U.S. Senator Charles E. Schumer announced work will comment on the nation’s only Industrial Hemp Germplasm Repository (IHGR), located at Cornell University, according to a press release. This program will be rebuilt with an initial $500,000 investment by the U.S. Department of Agriculture (USDA). Agricultural Research Service (ARS) at the Plant Genetic Resources Unit (PGRU) located at Cornell AgriTech in Geneva.
Schumer fought hard to secure the funding for the 2019 Fiscal Year Omnibus spending package. In 2018, when Schumer’s Hemp Farming Act of 2018, which was a part of the 2018 Farm Bill, created a pathway for the commercial cultivation of industrial hemp. The ARS funding for the IHGR is aimed at re-establishing a national public hemp seed bank which will be overseen by a curator with characterizing, maintaining and distributing seeds. Schumer said the IHGR will be a resource to the rapidly expanding hemp industry in Upstate, New York.
“When it comes to kicking Upstate New York’s burgeoning industrial hemp industry into an even higher gear, the Industrial Hemp Germplasm Repository is just what the doctor ordered,” said Senator Schumer. “Not only will this facility act as the United States’ only industrial hemp seed bank, but it will also allow the world-class agricultural scientists at Cornell to help boost industrial hemp entrepreneurship. I fought tooth and nail to secure this federal funding while also working to strip back the burdensome federal restrictions that held our farmers and growers back from being able to grow industrial hemp as an agricultural commodity because I knew the potential this crop had to transform the Upstate New York economy. As work gets started at the Industrial Hemp Germplasm Repository, the seeds we have sown will soon be ready to harvest.”
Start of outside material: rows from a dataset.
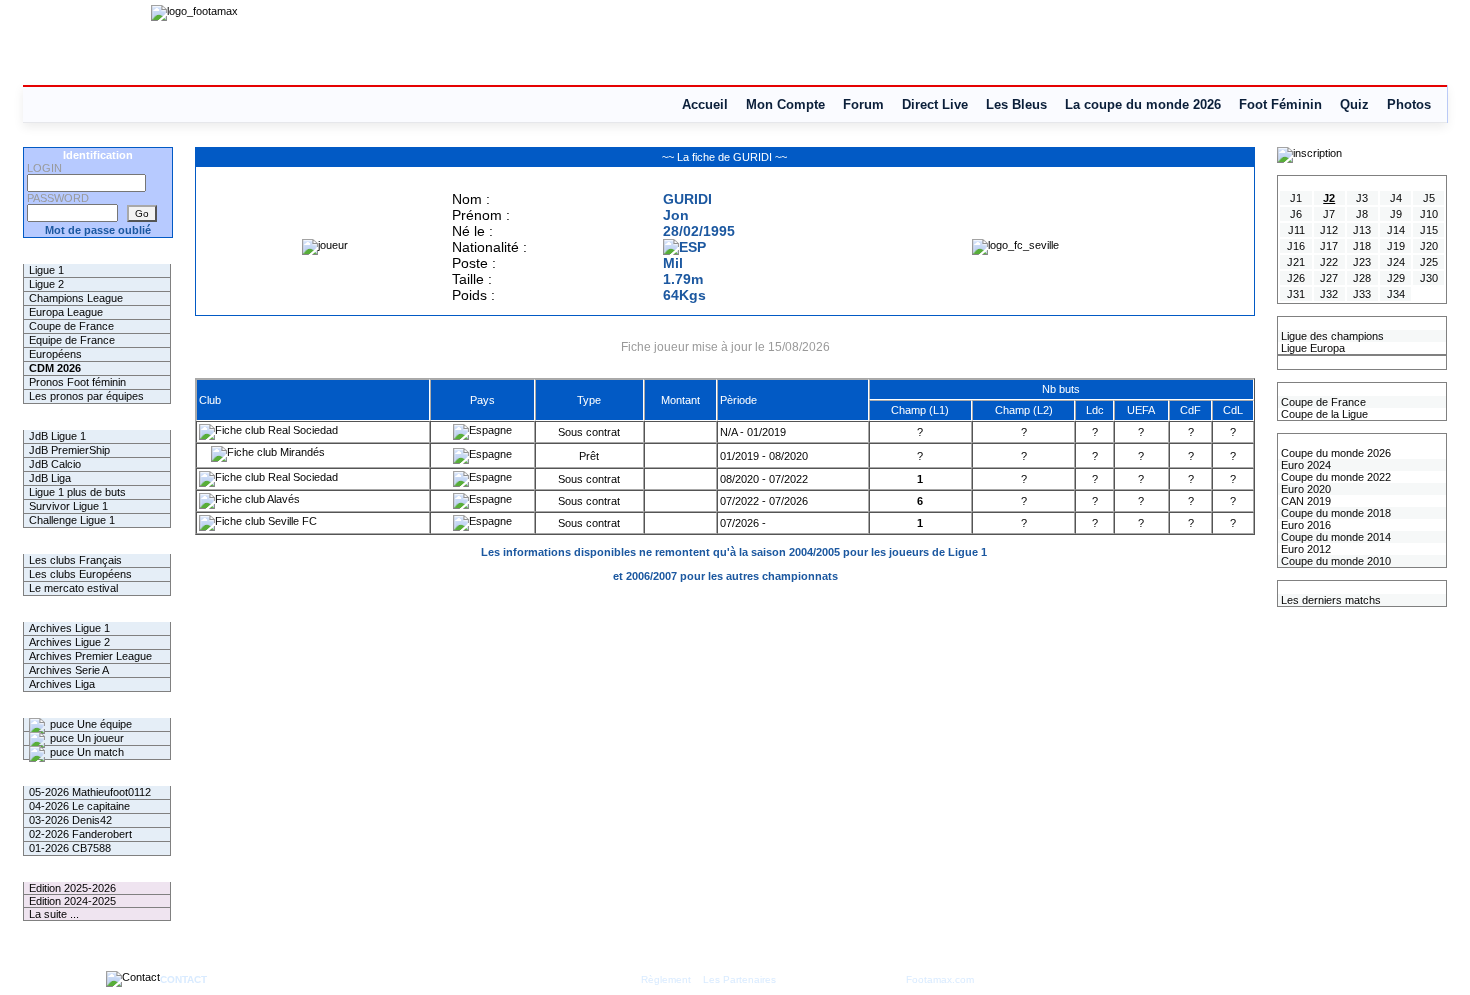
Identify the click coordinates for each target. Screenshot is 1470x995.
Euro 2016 (1304, 525)
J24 (1396, 262)
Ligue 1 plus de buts (77, 492)
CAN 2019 (1304, 501)
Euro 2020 (1304, 489)
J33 (1362, 294)
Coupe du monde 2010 (1334, 561)
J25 (1429, 262)
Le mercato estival (73, 588)
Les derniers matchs (1329, 600)
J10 (1429, 214)
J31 (1296, 294)
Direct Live (935, 104)
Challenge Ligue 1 (72, 520)
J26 (1296, 278)
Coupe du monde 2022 (1334, 477)
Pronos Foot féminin (77, 382)
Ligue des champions (1331, 336)
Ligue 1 (46, 270)
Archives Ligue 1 (69, 628)
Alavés (282, 499)
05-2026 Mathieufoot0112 (90, 792)
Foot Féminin (1280, 104)
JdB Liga (50, 478)
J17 (1329, 246)
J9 (1396, 214)
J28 (1362, 278)
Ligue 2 (46, 284)
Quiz (1354, 104)
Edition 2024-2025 (72, 901)
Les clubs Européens (80, 574)
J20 (1429, 246)
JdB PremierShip (69, 450)
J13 (1362, 230)
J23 (1362, 262)
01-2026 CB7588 (70, 848)
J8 (1362, 214)
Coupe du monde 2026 (1334, 453)
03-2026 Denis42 (70, 820)
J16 (1296, 246)
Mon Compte (785, 104)
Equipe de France (72, 340)
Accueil (705, 104)
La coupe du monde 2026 (1143, 104)
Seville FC (291, 521)
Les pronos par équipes (86, 396)
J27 (1329, 278)
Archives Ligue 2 (69, 642)
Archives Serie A (69, 670)
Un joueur (99, 738)
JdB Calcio (55, 464)
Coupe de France (71, 326)
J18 (1362, 246)
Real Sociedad (301, 430)
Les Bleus (1016, 104)
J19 (1396, 246)
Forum (863, 104)
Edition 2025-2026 (72, 888)
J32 (1329, 294)
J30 (1429, 278)
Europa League (66, 312)
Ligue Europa (1311, 348)
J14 (1396, 230)
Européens (55, 354)
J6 (1296, 214)
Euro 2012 (1304, 549)
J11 (1296, 230)
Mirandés (301, 452)
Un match (99, 752)
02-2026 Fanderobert (80, 834)
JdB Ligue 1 (57, 436)
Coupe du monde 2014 (1334, 537)
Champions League (76, 298)
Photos (1409, 104)
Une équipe (103, 724)
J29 (1396, 278)
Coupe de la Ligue (1323, 414)
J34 (1396, 294)
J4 (1396, 198)
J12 (1329, 230)
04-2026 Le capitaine (79, 806)
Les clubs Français (75, 560)
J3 (1362, 198)
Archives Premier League (90, 656)
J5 (1429, 198)
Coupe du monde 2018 (1334, 513)
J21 (1296, 262)
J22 (1329, 262)
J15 (1429, 230)
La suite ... (54, 914)
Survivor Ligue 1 (68, 506)
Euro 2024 (1304, 465)
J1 (1296, 198)
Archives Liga (62, 684)
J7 (1329, 214)
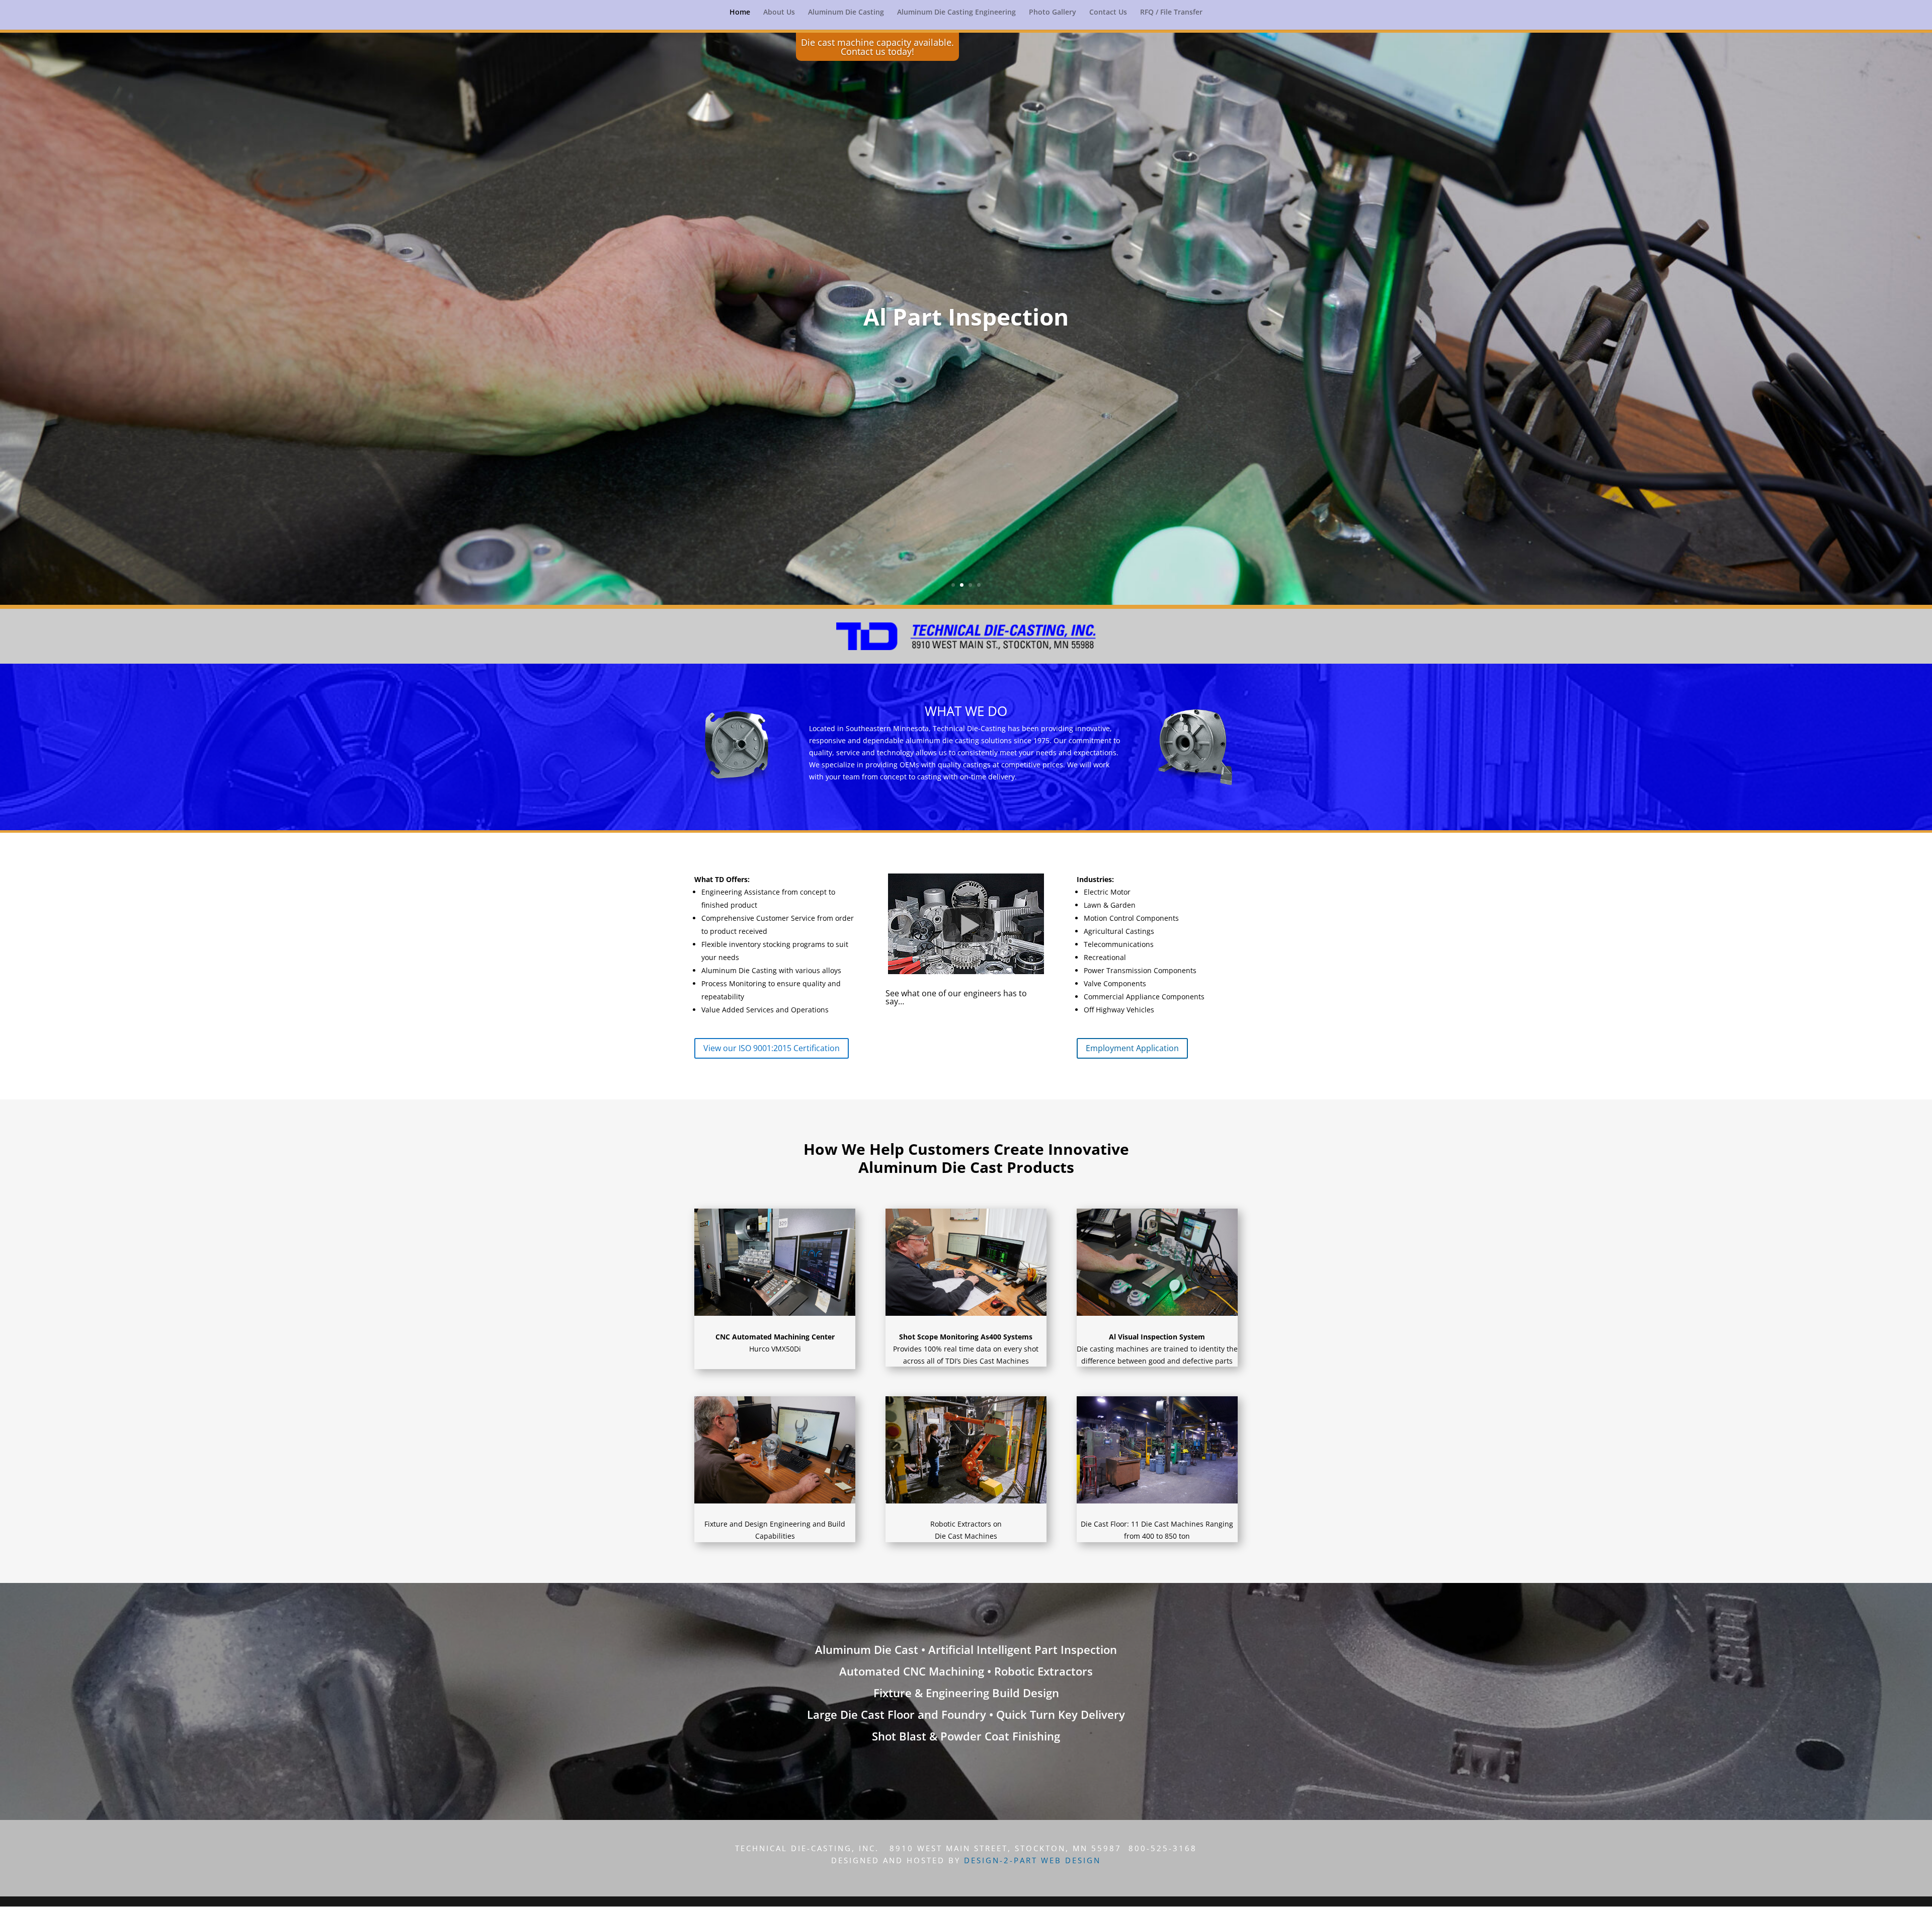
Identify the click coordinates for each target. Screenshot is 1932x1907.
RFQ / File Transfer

Kathryn J. Boor, the Ronald P. Lynch Dean of Cornell’s College of Agriculture and Life Sciences, is more than grateful for the funding and knows the seed bank and research will become vital resources for farmers throughout the state. Schumer explained that there was a national industrial hemp germplasm program, or seed bank, but it was destroyed along with all of the industrial hemp seeds as the crop was designated a Schedule 1 controlled substance. The $500,000 funding influx from the ARS funding is needed to reestablish the program and rebuild the lost collection of seeds.
A new collection of crops is currently being assembled and characterized to breed new cultivars and study the genetics and genomics of the plants. The public germplasm repositories maintained by ARS, such as the new IHGR are vital resources for their corresponding agricultural industries. Researchers at Cornell AgriTech have collaborated with ARS germplasm curators in the PGRU, specifically among the tomato, grape, cherry, apple, and Brassica crops.